MSWLF owners/operators will only be able to obtain an RD&D permit in 
approved States that adopt authority to issue such permits. Because 
today's rule provides more flexibility than existing federal criteria, 
states are not required to amend permit programs which have been 
determined to be adequate under 40 CFR part 239. States have the option 
to amend statutory or regulatory provisions pursuant to today's rule. 
If a State chooses to amend its statutory or regulatory authority, and 
if doing so modifies the State's solid waste permit program, the State 
is required to notify the EPA Regional Administrator of the 
modification as provided by 40 CFR 239.12. Whether a State chooses to 
incorporate today's rule into its solid waste program will have no 
effect on the status of its existing program with respect to EPA 
approval, i.e., a State's submission of revisions to issue RD&D permits 
does not open a previously approved solid waste program for Federal 
review.
    Tribes are also eligible for RD&D permits under today's rule, 
similar to owners and operators located in approved States, through a 
site-specific rulemaking outlined in the previously referenced draft 
guidance document, ``Site Specific Flexibility Requests for Municipal 
Solid Waste Landfills in Indian Country.''

VII. How Does This Rule Comply With Applicable Statutes and Executive 
Orders?

A. Executive Order 12866: Regulatory Planning and Review

    Under Executive Order 12866 (58 FR 51735), the Agency must 
determine whether this regulatory action is ``significant'' and 
therefore subject to formal review by the Office of Management and 
Budget (OMB) and to the requirements of the Executive Order, which 
include assessing the costs and benefits anticipated as a result of the 
proposed regulatory action. The Order defines ``significant regulatory 
action'' as one that is likely to result in a rule that may: (1) Have 
an annual effect on the economy of $100 million or more or adversely 
affect in a material way the economy, a sector of the economy, 
productivity, competition, jobs, the environment, public health or 
safety, or state, local, or tribal governments or communities; (2) 
create a serious inconsistency or otherwise interfere with an action 
taken or planned by another agency; (3) materially alter the budgetary 
impact of entitlements, grants, user fees, or loan programs or the 
rights and obligations of recipients thereof; or (4) raise novel legal 
or policy issues arising out of legal mandates, the President's 
priorities, or the principles set forth in the Executive Order.
    Today's rule allows, but does not require, States to provide RD&D 
permits to individual MSWLFs. This rule will not require any MSWLF to 
apply for such a permit, but would provide an opportunity to those 
owners/operators of MSWLF units seeking to try innovative or new 
technology or processes with respect to landfilling municipal solid 
waste.
    It has been determined that today's rule is not a significant 
regulatory action under Executive Order 12866 and is therefore not 
subject to OMB review. Today's rule would impose no new requirements 
and is intended to give more flexibility to the regulated community 
with significant potential net cost savings. Although net cost savings 
are expected, EPA is unable to estimate the magnitude of the savings 
because it is not known how many RD&D permits will be authorized nor 
what kinds of permit changes or innovations might be undertaken.

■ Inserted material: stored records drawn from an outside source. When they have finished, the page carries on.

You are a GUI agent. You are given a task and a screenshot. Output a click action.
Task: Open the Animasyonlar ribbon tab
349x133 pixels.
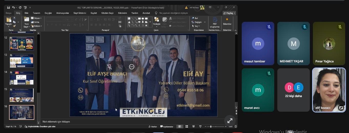pyautogui.click(x=62, y=13)
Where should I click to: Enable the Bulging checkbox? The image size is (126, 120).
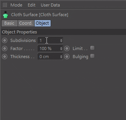point(92,56)
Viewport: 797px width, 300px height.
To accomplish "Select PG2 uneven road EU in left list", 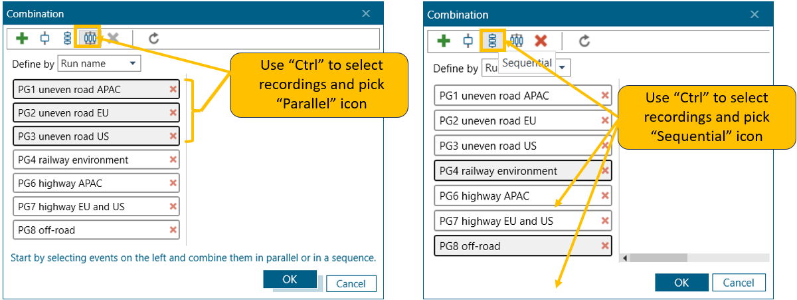I will 90,113.
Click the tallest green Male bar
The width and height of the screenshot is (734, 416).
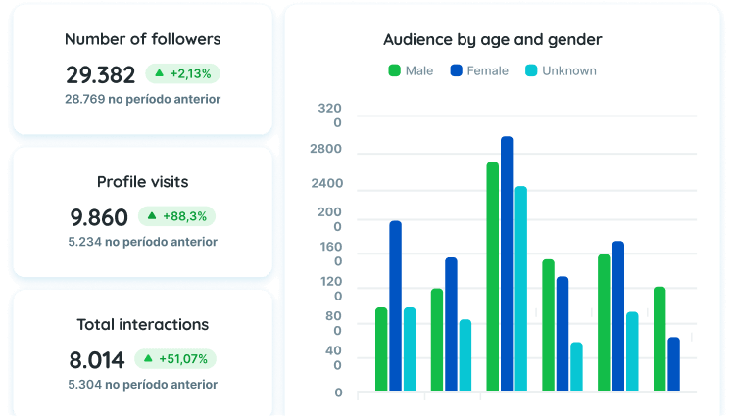(x=493, y=276)
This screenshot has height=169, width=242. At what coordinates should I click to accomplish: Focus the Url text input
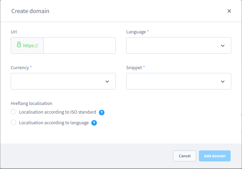(79, 45)
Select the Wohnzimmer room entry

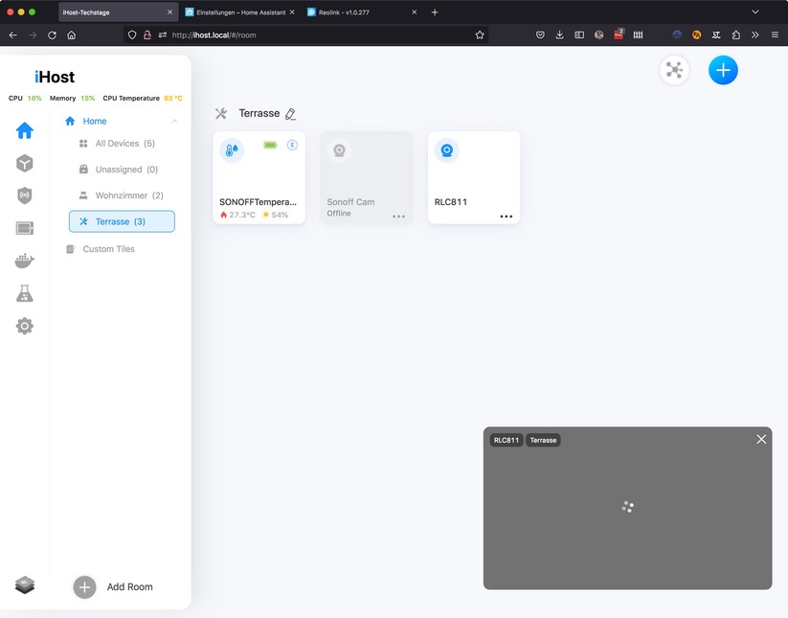click(122, 195)
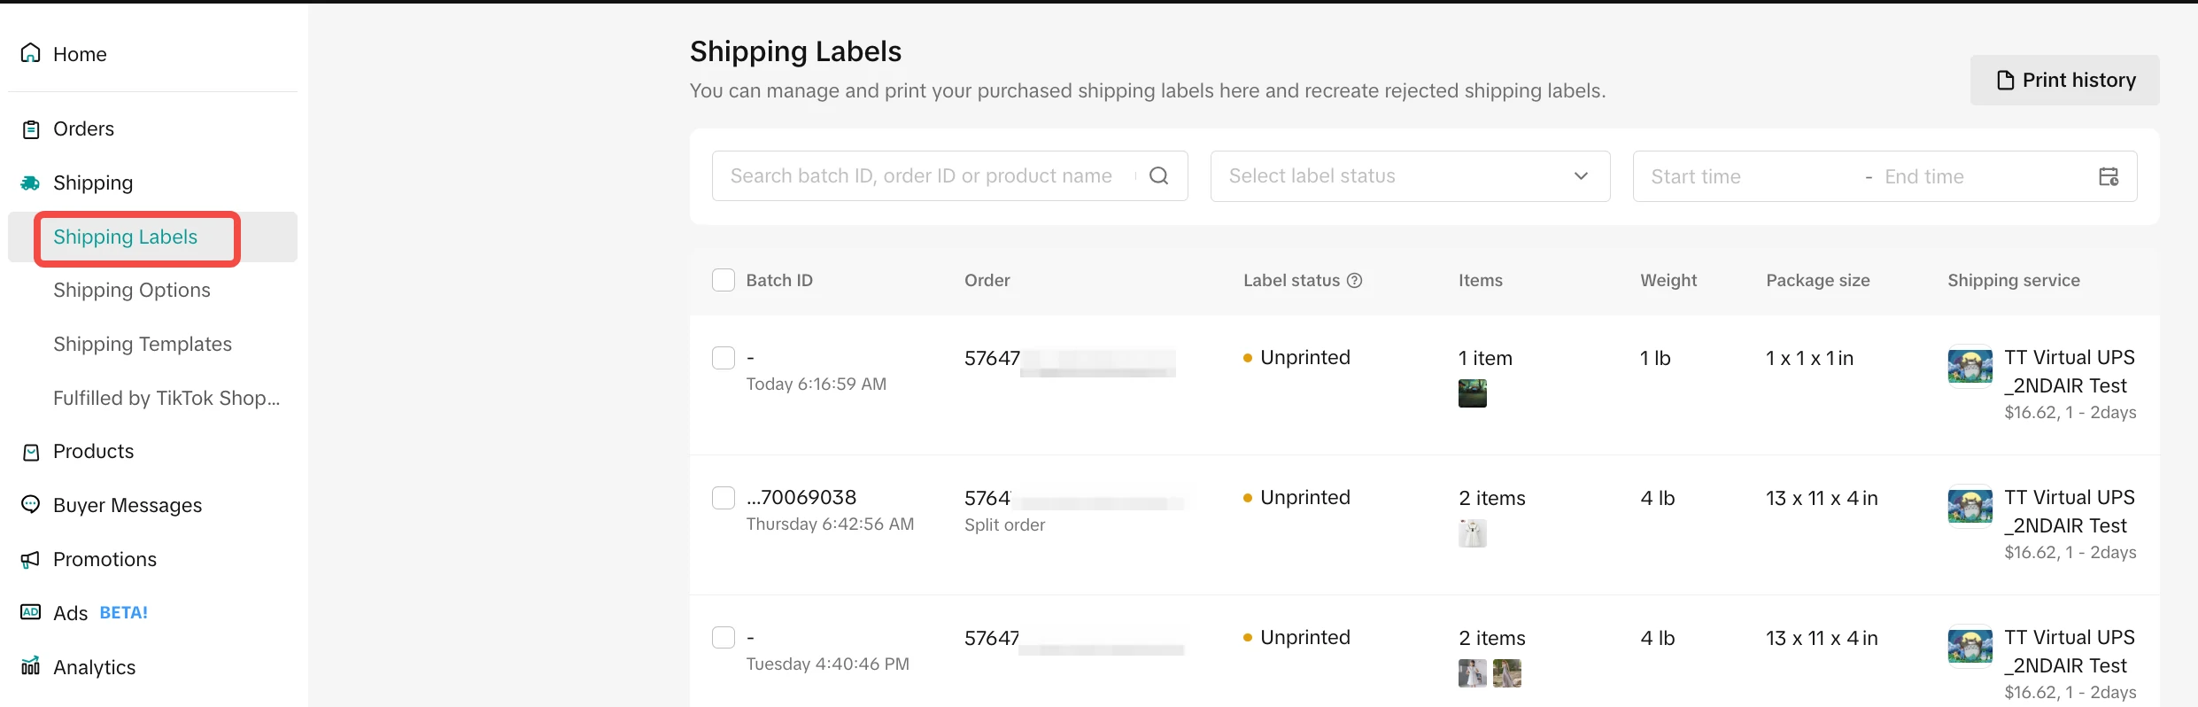Click the Label status help icon
The width and height of the screenshot is (2198, 707).
[x=1354, y=281]

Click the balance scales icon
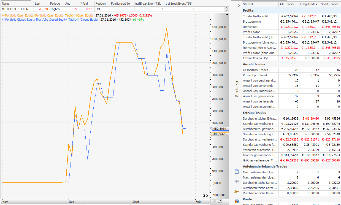(x=236, y=181)
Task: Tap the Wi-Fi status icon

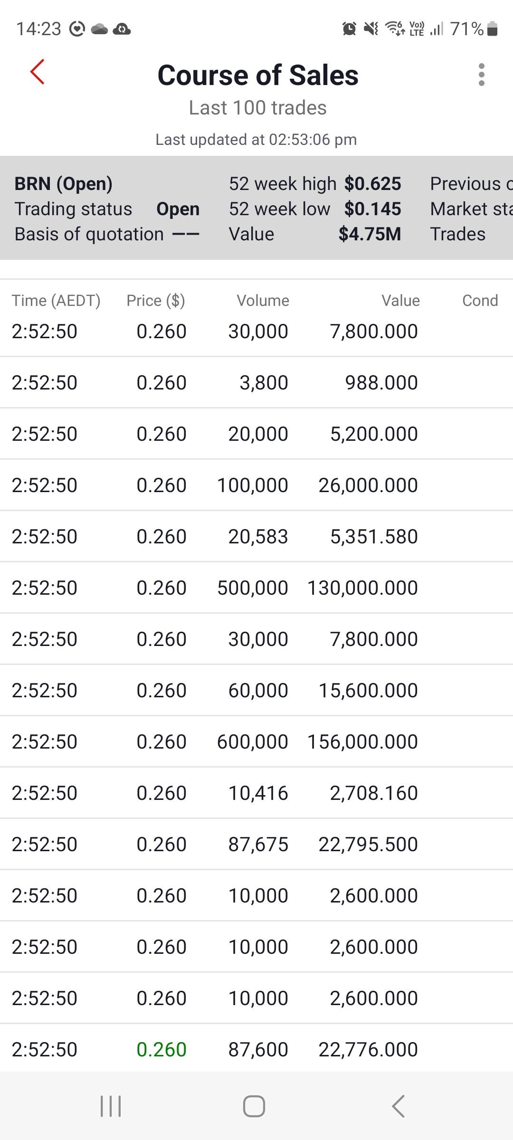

B. Paperwork Reduction Act

    The information collection requirements in this rule will be 
submitted for approval to the Office of Management and Budget (OMB) 
under the Paperwork Reduction Act, 44 U.S.C. 3501 et seq. An 
Information Collection Request (ICR) document will be prepared by EPA 
and a copy, when completed, may be obtained from Sandy Farmer by mail 
at Collection Strategies Division; U.S. Environmental Protection Agency 
(2822); 1200 Pennsylvania Ave., NW., Washington, DC 20460, by e-mail at 
[email protected], or by calling (202) 260-2740. A copy can 
also be downloaded off the Internet at
http://www.epa.gov/icr when it is available. The information 
requirements are not enforceable until OMB approves them.
    The ICRs affected by this rule are for 40 CFR part 239, 
Requirements for State Permit Program Determination of Adequacy and 
part 258, MSWLF Criteria. OMB has reviewed the ICR for part 239 
(ICR 1608.03, OMB 2050-152). EPA included estimates 
of the cost for approved States to revise their existing program for 
today's rule. The estimated cost was $5,680 per respondent. EPA will 
request comments under the ICR review process from States which plan to 
make these revisions so that EPA can better understand the expected 
burden that would be incurred by states who wish to make these changes. 
EPA is estimating that approximately five states will revise their 
rules to take advantage of today's rule. In addition, EPA will also be 
requesting information from MSWLF owners/operators on the reporting 
burden that they would incur due to this rule under the part 258,

[[Page 13254]]

MSWLF criteria ICR (ICR 1381.06, OMB 2050-0122) when 
that review process begins. This process is scheduled to be completed 
in October 2003. Information which States are expected to require 
include a demonstration as part of the permit application, the annual 
report specified in the rule, as well as additional monitoring and 
testing requirements which may be specified by a State authority. 
Additional monitoring requirements could include the measurement of 
leachate head on the liner; landfill temperature at various locations; 
type, application rate and application method of various wastes, 
including liquid wastes and water that maybe placed in the landfill; 
additional hydraulic studies; landfill settlement rate determinations; 
etc. At present, EPA estimates that only two to three landfills a year 
will be permitted under this rule over the next few years. Reporting 
requirements are estimated to cost between $15,000 and $25,000 per year 
per landfill. So total reporting costs are estimated at $30,000 to 
$75,000 per year for the first year and increasing at a rate of $50,000 
per year for the next three years thereafter.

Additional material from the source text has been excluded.